Bridge

L'équipe de France au championnat du monde

L'équipe de France termine les Olympiades à une trop modeste huitième place. Primordial au football et au rugby, l'avantage du terrain ne compte guère au bridge.

C'est évidemment un résultat très décevant. Loin derrière l'Italie, mais assez près des États-Unis, le bridgé français peut prétendre au troisième rang de la hiérarchie mondiale grâce à la qualité de ses individualités.

Sa faiblesse est de n'avoir que peu de paires associées de façon durable. On a vu divorcer, cette année, deux des trois formations qui avaient enlevé les championnats d'Europe de Varsovie : Stetten ne joue plus avec Tintner, ni Roudinesco avec Pariente.

En outre, du fait de ses occupations professionnelles, Théron a dû provisoirement rendre sa liberté à Desrousseaux. Ils étaient l'une de nos associations les plus solides depuis une dizaine d'années.

Le bridge français est affligé d'une véritable tare : les animosités passionnelles entre certaines des paires ayant l'expérience et la qualité pour les rencontres internationales ne laissent aucun espoir de les réunir en équipe nationale.

Ces allergies ont fait que Svarc et Boulenger, la seule des trois paires couronnées à Varsovie qui continue à faire bon ménage, n'ont pas joué à Deauville. Ils ne voulaient, à aucun prix, faire partie d'une équipe où Bourchtoff et Delmouly avaient gagné leur place.

À la Fédération, on comptait cependant les titulariser d'office dans le cas, qui s'est effectivement produit, où ils n'auraient pas figuré dans le tiercé vainqueur de l'épreuve de sélection pour les Olympiades.

Cette épreuve — les responsables de l'équipe de France le savaient bien — était, cette année, un peu bâtarde. Trop longue dans ses phases éliminatoires, elle ne l'était plus assez au stade de la finale. Sur un parcours trop court, la chance pouvait jouer un rôle déterminant. Enfin la qualité des paires qui y étaient admises, en plus grand nombre d'ailleurs que les années précédentes, n'était guère homogène.

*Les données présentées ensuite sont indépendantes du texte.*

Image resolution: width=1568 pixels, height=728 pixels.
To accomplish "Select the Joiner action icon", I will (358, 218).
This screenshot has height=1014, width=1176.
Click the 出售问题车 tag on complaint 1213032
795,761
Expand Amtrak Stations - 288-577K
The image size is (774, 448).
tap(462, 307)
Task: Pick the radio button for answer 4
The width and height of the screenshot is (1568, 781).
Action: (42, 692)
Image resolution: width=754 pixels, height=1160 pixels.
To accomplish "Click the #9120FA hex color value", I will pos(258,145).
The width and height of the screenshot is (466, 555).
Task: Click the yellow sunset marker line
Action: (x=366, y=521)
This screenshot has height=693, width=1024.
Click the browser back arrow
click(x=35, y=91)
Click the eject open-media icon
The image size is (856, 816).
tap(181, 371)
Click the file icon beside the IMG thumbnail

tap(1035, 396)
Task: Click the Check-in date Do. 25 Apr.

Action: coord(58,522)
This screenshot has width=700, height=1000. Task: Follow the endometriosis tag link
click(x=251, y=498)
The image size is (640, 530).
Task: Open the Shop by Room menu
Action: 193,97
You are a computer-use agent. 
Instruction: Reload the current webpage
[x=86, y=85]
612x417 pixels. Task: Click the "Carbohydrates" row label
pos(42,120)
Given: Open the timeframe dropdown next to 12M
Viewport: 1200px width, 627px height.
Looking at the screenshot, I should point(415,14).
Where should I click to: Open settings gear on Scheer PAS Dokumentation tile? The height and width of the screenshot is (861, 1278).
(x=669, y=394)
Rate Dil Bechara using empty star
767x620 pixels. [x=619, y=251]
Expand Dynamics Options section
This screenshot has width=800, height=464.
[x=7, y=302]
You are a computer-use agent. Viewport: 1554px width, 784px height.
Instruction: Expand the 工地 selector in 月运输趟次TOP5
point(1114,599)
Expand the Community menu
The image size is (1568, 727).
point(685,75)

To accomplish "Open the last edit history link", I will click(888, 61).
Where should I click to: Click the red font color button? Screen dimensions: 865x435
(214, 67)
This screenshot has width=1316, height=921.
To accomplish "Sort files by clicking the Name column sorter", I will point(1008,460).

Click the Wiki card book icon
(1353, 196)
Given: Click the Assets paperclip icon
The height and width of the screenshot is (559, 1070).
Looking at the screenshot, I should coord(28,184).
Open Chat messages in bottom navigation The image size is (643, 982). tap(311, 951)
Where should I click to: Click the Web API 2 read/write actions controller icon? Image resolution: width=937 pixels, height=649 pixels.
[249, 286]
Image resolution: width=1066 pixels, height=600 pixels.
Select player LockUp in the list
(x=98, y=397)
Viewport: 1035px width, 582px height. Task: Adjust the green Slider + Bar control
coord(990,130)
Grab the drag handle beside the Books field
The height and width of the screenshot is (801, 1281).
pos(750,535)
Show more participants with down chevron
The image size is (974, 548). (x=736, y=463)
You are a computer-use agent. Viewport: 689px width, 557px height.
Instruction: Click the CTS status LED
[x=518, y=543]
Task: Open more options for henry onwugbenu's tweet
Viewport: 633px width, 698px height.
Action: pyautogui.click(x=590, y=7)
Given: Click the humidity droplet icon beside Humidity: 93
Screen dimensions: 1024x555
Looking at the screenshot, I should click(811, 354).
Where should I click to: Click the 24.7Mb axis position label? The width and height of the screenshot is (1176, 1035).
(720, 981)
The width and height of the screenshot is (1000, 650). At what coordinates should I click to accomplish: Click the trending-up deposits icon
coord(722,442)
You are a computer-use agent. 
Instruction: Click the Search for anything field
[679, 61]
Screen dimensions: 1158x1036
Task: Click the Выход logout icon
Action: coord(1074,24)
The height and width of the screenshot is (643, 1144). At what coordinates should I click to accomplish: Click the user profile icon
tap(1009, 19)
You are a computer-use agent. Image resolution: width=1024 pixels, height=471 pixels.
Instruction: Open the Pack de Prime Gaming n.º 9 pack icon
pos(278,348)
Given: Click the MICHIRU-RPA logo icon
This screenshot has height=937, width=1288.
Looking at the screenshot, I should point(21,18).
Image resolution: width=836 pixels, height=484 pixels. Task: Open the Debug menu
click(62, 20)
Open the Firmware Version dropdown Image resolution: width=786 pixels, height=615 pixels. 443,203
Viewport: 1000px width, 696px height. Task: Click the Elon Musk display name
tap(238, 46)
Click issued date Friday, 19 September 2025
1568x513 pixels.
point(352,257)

Les dirigeants avaient donc prévenu qu'ils se réservaient le droit de rectifier sur le tapis vert les résultats acquis autour des tables. Seuls les gagnants de la sélection devaient avoir d'office, en principe, une place pour Deauville.

Il a fallu que ce soit les grands outsiders Versini et Steinberg qui l'emportent, devant une paire toute neuve, Desrousseaux-Sussel, et une équipe de revenants, Bourchtoff-Delmouly. Modifier ce résultat par un bout ou par l'autre, c'était ouvrir la porte à toutes les polémiques. À contrecœur, après de nombreuses consultations, la Fédération dut l'enregistrer.

Nouvelle vague

L'an prochain, pour les championnats du monde qui se dérouleront en Amérique du Sud, ils veilleront probablement à mettre sur pied une épreuve beaucoup plus sélective.

L'équipe de France a perdu en septembre dernier son titre de championne d'Europe à Dublin ; mais elle jouera les championnats du monde. Sa deuxième place la qualifie, c'est l'équipe seconde d'Italie qui l'a emporté ; le Blue Team, la première équipe italienne, détient et défendra son titre de championne du monde.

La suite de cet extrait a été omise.